> **WHAT THE TASK ASKS**
Where a line of the entries holds the string "icon", copy that line.

:: LISTED ENTRIES

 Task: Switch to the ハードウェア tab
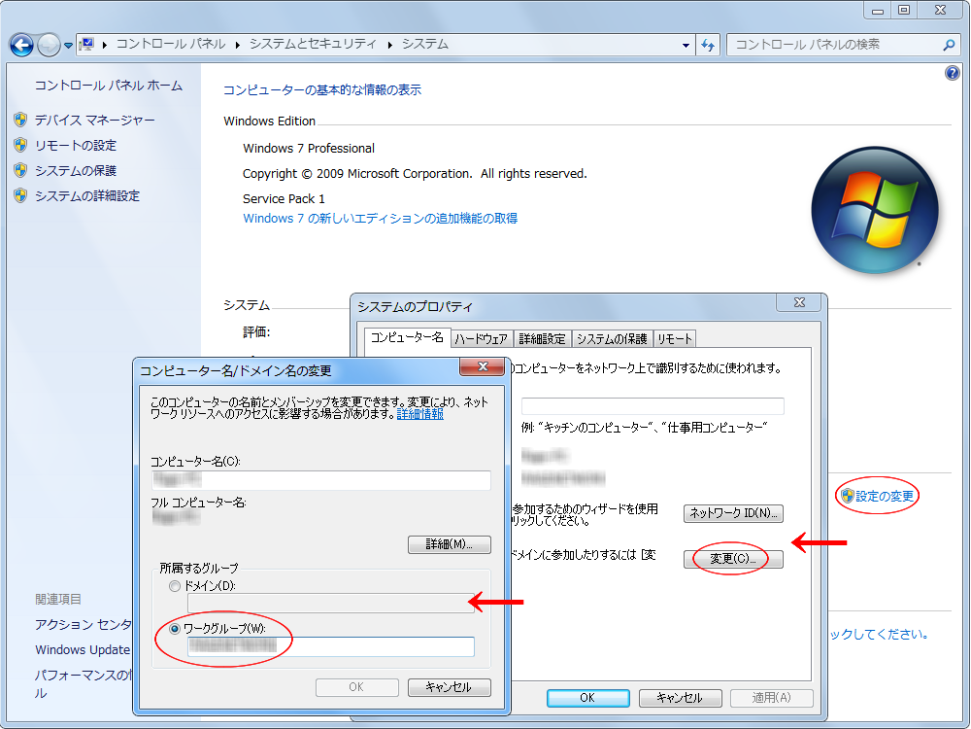click(481, 339)
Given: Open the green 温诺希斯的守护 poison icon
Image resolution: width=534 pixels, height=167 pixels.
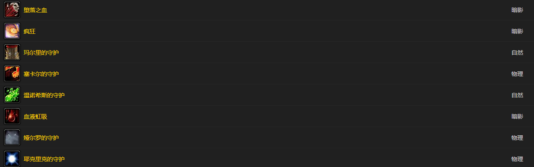Looking at the screenshot, I should click(12, 95).
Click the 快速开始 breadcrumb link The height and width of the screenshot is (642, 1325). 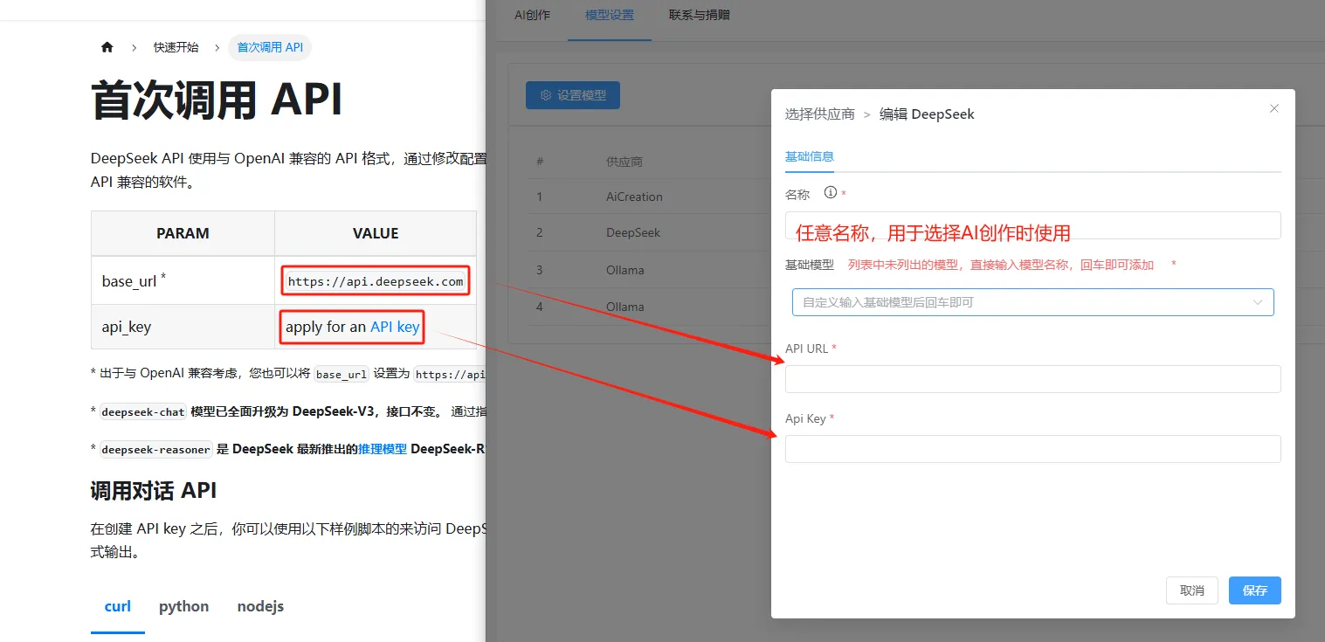(x=176, y=47)
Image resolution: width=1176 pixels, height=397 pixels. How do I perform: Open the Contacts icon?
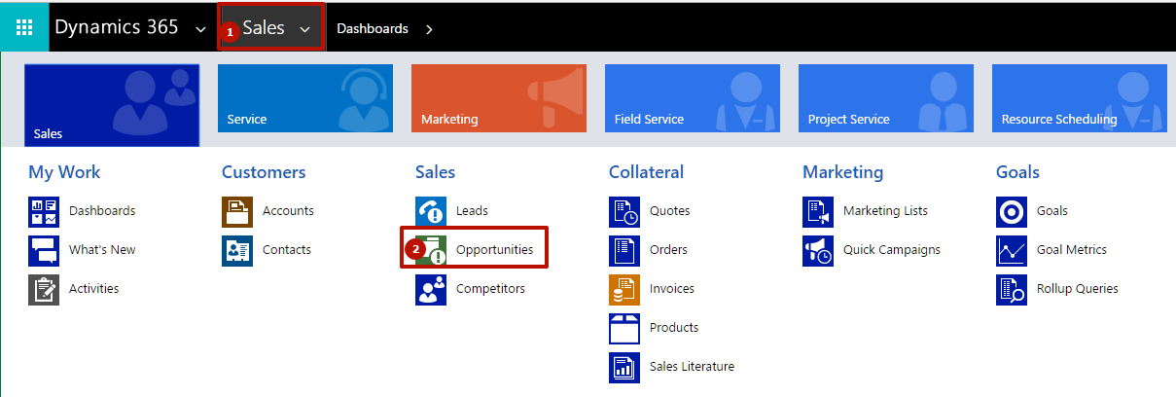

::::

> **TASK ANSWER**
Given: Open the green 温诺希斯的守护 poison icon
Image resolution: width=1176 pixels, height=397 pixels. How do I perform: Open the Contacts icon?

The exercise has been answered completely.